Dada a ampla penetração da televisão no cotidiano dos cidadãos latino-americanos e do uso difundido desse meio como fonte de informação em geral e sobre C&T, não é exagero afirmar que a TV tem papel relevante na forma como esses cidadãos percebem a atividade científica e seus atores. Não se propõe aqui uma relação direta de causa e efeito, como o faziam teorias mais antigas da comunicação – como da “agulha hipodérmica” ou outras teorias próprias dos “efeitos diretos” –, mas se chama a atenção para a TV como uma mediação fundamental na maneira como representações da ciência e da tecnologia são construídas entre os cidadãos. Por isso a importância de se estudar como a ciência é transmitida na televisão – sobretudo em programas com altos índices de audiência –, identificando, por exemplo, quais temas são destacados ou deixados à margem, que abordagens são privilegiadas, que narrativas são preponderantes, e quais atores sociais são convidados a opinar. Análises desse tipo podem oferecer indícios importantes para estudos qualitativos sobre as representações sociais a respeito da C&T, além de verificar se a demanda dos telespectadores por esse tipo de tema é atendida. Isso é particularmente relevante se levamos em conta o papel que têm os meios de comunicação de massa na coesão social e no empoderamento das culturas populares, em particular no âmbito latino-americano (ver, por exemplo, Yúdice, 2008).

--------------------------------------------------

TAREFAS PROPOSTAS:
[a] Diga se cada afirmação abaixo está de acordo com o trecho sobre a televisão e a ciência, respondendo sim ou não e citando as palavras decisivas do trecho: (i) o trecho propõe uma relação direta de causa e efeito entre a TV e a percepção da ciência; (ii) o trecho cita a "agulha hipodérmica" como exemplo de teoria mais antiga da comunicação; (iii) segundo o trecho, análises desse tipo podem verificar se a demanda dos telespectadores por esse tema é atendida.
[b] Dê continuidade ao trecho sobre a televisão e a ciência, começando logo depois da última frase apresentada.

--------------------------------------------------

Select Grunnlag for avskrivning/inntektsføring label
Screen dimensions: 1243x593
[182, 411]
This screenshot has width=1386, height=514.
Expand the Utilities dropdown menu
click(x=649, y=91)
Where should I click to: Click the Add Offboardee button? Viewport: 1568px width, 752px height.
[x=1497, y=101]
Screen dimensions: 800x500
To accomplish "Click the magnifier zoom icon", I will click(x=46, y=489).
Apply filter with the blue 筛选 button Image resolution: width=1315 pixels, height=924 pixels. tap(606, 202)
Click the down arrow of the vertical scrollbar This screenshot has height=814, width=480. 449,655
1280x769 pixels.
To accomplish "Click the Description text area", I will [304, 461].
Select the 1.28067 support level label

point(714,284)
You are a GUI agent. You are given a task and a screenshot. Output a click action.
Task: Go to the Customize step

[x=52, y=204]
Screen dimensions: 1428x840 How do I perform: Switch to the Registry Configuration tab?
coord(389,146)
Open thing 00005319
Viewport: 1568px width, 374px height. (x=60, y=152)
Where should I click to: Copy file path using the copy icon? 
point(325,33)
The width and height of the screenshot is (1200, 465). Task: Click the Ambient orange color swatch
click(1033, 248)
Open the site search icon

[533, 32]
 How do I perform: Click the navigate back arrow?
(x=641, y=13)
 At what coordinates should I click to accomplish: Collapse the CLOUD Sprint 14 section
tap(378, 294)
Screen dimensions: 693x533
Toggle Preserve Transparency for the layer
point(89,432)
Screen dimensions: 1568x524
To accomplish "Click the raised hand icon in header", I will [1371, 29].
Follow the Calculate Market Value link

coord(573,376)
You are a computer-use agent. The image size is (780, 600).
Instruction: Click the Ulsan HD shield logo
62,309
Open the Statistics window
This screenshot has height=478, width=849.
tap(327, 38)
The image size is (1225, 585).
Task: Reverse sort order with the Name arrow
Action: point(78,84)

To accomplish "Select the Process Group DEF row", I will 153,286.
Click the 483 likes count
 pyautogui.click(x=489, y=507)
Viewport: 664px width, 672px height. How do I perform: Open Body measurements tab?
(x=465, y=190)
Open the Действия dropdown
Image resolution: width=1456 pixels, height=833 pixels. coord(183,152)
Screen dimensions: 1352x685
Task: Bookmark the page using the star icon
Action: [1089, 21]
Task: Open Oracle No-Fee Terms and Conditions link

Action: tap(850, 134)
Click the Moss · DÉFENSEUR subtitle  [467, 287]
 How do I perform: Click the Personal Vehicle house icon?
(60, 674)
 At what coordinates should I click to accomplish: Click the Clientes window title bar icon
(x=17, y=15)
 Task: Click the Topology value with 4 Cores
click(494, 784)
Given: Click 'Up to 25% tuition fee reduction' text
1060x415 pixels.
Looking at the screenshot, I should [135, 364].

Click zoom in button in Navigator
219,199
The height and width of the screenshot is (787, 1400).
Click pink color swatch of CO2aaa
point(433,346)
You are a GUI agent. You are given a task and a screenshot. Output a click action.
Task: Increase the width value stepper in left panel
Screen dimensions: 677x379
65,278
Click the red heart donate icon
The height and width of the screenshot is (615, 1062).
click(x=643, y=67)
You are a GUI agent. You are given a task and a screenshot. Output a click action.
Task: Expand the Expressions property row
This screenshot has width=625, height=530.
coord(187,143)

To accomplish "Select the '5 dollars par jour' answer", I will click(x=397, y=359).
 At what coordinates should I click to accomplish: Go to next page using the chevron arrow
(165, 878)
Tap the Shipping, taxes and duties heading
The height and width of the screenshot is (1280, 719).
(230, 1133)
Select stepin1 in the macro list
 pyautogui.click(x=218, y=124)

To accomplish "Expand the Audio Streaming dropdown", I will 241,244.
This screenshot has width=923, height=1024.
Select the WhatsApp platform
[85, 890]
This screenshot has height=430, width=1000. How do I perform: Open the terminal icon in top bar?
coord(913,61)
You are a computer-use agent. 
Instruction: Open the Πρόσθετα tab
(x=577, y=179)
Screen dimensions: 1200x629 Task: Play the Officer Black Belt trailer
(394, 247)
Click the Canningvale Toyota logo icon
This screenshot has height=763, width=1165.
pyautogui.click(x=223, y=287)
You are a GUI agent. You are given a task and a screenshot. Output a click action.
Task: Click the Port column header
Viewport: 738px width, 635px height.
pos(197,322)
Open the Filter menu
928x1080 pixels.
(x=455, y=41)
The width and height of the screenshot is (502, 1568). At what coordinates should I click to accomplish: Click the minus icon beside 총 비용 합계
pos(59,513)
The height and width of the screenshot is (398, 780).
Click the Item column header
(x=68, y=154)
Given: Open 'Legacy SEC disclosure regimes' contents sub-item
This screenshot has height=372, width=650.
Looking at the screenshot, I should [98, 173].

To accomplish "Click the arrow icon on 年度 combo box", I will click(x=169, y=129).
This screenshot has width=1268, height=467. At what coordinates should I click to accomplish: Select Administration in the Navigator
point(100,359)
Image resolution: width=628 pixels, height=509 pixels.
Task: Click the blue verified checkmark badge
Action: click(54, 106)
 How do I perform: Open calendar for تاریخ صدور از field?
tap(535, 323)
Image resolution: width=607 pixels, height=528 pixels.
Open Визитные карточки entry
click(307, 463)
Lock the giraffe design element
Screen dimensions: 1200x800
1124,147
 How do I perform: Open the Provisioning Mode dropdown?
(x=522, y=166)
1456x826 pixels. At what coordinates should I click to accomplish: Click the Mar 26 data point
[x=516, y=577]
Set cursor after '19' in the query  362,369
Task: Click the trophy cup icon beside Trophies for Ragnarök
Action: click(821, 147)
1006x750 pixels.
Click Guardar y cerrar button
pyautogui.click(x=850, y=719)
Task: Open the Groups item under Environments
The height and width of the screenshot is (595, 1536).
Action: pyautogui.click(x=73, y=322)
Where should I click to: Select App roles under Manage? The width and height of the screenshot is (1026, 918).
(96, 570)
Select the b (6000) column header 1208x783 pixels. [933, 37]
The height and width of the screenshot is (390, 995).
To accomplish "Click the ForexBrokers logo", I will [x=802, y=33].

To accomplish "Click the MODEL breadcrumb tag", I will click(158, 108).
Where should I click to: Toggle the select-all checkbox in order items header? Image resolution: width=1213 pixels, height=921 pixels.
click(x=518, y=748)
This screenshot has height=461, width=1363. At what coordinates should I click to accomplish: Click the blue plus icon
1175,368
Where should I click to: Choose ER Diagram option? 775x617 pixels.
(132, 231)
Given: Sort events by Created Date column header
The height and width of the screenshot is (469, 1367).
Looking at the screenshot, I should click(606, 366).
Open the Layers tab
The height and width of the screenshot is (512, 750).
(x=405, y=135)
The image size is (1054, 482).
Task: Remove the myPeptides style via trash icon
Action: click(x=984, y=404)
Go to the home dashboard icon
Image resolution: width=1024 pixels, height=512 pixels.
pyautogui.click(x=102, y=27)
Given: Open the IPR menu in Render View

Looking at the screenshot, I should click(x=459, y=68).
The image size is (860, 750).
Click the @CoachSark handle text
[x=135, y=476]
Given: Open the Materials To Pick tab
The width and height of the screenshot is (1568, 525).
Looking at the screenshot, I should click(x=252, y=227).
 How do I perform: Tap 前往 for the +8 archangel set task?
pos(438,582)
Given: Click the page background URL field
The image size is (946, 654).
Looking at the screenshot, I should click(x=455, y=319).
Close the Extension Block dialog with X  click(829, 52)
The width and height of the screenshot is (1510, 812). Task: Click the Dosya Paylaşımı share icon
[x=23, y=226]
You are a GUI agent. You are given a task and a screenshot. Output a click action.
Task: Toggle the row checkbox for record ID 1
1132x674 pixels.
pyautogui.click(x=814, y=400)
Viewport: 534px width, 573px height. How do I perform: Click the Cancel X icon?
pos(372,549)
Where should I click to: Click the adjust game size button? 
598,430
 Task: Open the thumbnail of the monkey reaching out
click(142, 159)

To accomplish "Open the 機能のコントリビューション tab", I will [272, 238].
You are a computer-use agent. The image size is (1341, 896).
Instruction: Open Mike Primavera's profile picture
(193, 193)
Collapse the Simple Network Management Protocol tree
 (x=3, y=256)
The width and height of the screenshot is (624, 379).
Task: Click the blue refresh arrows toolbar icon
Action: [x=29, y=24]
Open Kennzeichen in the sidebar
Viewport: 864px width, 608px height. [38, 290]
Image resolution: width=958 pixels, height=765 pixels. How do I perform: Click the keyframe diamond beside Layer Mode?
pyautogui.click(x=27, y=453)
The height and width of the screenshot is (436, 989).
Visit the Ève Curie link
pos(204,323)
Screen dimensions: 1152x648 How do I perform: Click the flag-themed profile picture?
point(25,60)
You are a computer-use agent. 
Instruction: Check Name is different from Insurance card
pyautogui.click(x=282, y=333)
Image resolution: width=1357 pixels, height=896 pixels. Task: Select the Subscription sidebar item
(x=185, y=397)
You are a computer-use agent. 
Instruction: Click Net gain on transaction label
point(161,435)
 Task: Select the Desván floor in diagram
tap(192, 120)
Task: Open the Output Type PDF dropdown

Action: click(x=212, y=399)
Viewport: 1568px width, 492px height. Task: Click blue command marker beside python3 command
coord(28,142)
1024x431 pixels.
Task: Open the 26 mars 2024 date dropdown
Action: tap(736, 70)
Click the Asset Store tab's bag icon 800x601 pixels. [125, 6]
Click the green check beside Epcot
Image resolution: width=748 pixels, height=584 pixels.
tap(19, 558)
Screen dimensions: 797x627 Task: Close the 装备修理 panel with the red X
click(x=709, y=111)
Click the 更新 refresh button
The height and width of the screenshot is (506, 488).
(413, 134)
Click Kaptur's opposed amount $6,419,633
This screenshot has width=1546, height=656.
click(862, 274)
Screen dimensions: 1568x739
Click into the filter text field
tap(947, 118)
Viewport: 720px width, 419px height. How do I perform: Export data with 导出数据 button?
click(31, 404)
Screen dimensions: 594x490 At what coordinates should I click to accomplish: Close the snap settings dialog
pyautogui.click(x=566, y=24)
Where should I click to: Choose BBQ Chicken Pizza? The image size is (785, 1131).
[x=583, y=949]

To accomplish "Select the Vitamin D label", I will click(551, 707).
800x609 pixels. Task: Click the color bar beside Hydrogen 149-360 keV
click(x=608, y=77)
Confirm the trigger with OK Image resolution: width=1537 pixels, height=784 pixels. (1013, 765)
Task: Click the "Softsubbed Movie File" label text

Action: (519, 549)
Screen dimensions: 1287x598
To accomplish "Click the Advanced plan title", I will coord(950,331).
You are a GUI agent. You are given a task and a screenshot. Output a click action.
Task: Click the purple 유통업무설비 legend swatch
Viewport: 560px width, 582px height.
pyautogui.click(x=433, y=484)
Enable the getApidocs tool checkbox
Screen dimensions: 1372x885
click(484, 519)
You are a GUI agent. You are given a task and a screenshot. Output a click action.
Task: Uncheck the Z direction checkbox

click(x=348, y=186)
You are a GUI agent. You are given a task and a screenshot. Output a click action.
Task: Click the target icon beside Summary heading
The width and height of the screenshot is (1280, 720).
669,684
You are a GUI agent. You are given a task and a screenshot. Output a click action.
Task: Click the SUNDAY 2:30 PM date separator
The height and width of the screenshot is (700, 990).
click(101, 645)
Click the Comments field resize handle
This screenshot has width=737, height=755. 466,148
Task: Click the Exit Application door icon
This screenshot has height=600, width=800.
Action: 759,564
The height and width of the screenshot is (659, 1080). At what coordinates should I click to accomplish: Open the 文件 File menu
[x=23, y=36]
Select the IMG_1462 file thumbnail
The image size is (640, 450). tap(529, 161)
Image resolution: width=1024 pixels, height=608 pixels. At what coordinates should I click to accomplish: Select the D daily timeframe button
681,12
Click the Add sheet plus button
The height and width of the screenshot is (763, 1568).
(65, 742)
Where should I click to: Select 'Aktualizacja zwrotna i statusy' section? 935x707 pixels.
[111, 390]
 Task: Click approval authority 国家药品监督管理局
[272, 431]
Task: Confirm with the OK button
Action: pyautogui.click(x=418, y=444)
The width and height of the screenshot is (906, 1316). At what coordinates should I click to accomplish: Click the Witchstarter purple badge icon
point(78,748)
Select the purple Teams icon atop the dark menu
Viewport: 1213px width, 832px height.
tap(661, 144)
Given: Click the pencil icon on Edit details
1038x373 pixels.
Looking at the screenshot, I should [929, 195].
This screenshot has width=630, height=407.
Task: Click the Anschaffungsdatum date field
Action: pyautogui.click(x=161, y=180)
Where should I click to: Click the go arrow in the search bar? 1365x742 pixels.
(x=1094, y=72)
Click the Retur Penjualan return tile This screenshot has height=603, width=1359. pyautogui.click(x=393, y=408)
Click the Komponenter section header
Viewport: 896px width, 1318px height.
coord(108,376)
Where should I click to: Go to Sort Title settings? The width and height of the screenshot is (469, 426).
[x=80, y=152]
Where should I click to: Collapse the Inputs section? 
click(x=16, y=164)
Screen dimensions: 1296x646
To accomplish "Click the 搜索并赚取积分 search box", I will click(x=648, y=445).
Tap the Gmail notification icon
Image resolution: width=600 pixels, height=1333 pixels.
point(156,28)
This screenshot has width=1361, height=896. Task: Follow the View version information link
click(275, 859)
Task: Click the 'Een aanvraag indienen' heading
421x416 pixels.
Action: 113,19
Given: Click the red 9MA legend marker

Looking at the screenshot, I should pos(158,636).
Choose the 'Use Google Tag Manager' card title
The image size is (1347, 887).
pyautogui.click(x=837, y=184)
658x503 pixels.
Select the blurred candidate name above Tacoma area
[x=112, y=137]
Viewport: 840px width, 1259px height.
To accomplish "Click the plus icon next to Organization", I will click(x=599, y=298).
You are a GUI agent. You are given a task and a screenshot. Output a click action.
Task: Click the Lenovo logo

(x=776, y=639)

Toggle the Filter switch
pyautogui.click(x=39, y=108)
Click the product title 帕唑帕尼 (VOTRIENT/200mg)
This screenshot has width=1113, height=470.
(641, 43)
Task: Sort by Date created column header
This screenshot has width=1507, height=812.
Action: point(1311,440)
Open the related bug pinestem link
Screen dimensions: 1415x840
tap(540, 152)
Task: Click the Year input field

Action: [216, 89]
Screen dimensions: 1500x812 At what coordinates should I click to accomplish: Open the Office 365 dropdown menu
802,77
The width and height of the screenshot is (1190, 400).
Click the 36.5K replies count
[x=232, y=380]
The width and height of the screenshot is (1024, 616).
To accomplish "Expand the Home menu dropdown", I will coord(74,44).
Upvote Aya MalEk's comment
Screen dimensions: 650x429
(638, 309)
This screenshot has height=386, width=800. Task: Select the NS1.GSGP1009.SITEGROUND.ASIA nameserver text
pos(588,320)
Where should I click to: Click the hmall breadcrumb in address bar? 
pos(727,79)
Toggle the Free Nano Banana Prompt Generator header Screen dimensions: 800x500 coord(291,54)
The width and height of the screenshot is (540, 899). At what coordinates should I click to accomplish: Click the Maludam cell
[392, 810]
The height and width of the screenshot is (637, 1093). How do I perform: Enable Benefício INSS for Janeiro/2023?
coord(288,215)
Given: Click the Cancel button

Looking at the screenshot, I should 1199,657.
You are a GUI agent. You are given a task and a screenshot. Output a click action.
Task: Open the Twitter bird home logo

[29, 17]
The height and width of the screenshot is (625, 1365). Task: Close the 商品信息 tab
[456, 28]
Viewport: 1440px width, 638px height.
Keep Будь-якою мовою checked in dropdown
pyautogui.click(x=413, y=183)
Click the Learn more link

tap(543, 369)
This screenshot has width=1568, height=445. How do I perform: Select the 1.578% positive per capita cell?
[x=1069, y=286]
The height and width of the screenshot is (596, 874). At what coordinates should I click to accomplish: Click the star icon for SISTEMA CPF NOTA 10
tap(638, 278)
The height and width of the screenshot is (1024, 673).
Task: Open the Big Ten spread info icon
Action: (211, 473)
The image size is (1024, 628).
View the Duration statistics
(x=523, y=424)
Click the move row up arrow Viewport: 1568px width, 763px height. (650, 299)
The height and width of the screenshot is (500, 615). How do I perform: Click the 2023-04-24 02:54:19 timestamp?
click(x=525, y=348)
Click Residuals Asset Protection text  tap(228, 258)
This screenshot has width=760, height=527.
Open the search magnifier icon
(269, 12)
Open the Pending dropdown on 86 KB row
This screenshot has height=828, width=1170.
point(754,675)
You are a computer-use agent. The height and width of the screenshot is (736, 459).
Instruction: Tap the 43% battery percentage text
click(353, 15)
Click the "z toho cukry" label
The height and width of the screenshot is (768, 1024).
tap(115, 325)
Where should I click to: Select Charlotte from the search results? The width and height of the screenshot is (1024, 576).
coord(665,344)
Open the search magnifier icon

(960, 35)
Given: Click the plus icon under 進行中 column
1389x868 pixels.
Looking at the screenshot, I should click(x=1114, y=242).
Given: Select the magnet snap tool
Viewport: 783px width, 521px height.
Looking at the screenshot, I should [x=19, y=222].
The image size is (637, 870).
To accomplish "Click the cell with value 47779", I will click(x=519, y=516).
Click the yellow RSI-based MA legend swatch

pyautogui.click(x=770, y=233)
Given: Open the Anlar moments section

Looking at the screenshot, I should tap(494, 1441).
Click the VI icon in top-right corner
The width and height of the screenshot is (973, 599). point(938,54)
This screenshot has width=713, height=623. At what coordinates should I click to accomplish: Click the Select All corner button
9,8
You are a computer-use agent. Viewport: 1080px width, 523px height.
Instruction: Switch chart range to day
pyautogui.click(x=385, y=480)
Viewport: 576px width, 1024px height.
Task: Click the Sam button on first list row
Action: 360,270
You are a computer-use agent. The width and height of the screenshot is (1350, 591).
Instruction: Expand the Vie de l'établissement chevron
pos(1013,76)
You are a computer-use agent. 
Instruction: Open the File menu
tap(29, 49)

--------------------------------------------------

RESPOSTAS COMENTADAS:
[a]
(i) Não: "Não se propõe aqui uma relação direta de causa e efeito".
(ii) Sim: "teorias mais antigas da comunicação – como da “agulha hipodérmica”".
(iii) Sim: "além de verificar se a demanda dos telespectadores por esse tipo de tema é atendida".

[b]
Nos EUA e na Europa, há vários estudos que se dedicam a analisar como a mídia – sobretudo jornais impressos e TV – aborda temas de C&T (alguns exemplos são: Bucchi, Mazzolini, 2003; Hijmans, Plejter, Wester, 2003; Pellechia, 1997; Bauer, Ragnarsdóttir, Rúdólfsdóttir, 1993; Hansen, Dickinson, 1992). Alguns trabalhos abordam a questão de forma comparativa entre países (Lehmkuhl et al., 2012; Verhoeven, 2010; León, 2008; Göpfert, 1996). Na América Latina, no entanto, são menos frequentes os estudos que se debruçam sobre a ciência e tecnologia nos meios de comunicação (Arboleda, Hermelin, Pérez-Bustos, 2011; Medeiros, Ramalho, Massarani, 2010; Takahashi, Meisner, 2013; Polino, Fazio, Chiappe, 2006). Menos frequentes ainda são aqueles que tratam da questão pela perspectiva comparativa entre países, como Almeida et al. (2011), Massarani e Buys (2008) e Massarani et al. (2005).
Na Colômbia, alguns poucos estudos dão conta da baixa presença de temáticas científicas na mídia e evidenciam, ainda, alguns aspectos como a localização pouco prioritária dada a esses temas nas edições; a predominância da utilização de uma única fonte de informação, sobretudo as fontes do governo; a pouca contextualização quanto à relação da C&T com tópicos da vida nacional; a apresentação das informações em forma de resultados e a priorização de acontecimentos internacionais sobre os nacionais (Gómez-Giraldo et al., 2010; Rozo, 2006; Bonilla, Cadavid-Bringe, 2004). Tais resultados se assemelham aos encontrados em outros estudos sobre a cobertura de ciência na imprensa escrita de outros países da América Latina (Almeida et al., 2011; Parodi, Ferrari, 2007; Amorim, Massarani, 2008; Bustos Mora, 2004). Já no Brasil, estudos que se dedicaram à cobertura de C&T em telejornais do país verificaram a existência de um espaço mais relevante para esses temas na agenda informativa desses meios (Ramalho, Polino, Massarani, 2012; Alberguini, 2007; Andrade, 2004).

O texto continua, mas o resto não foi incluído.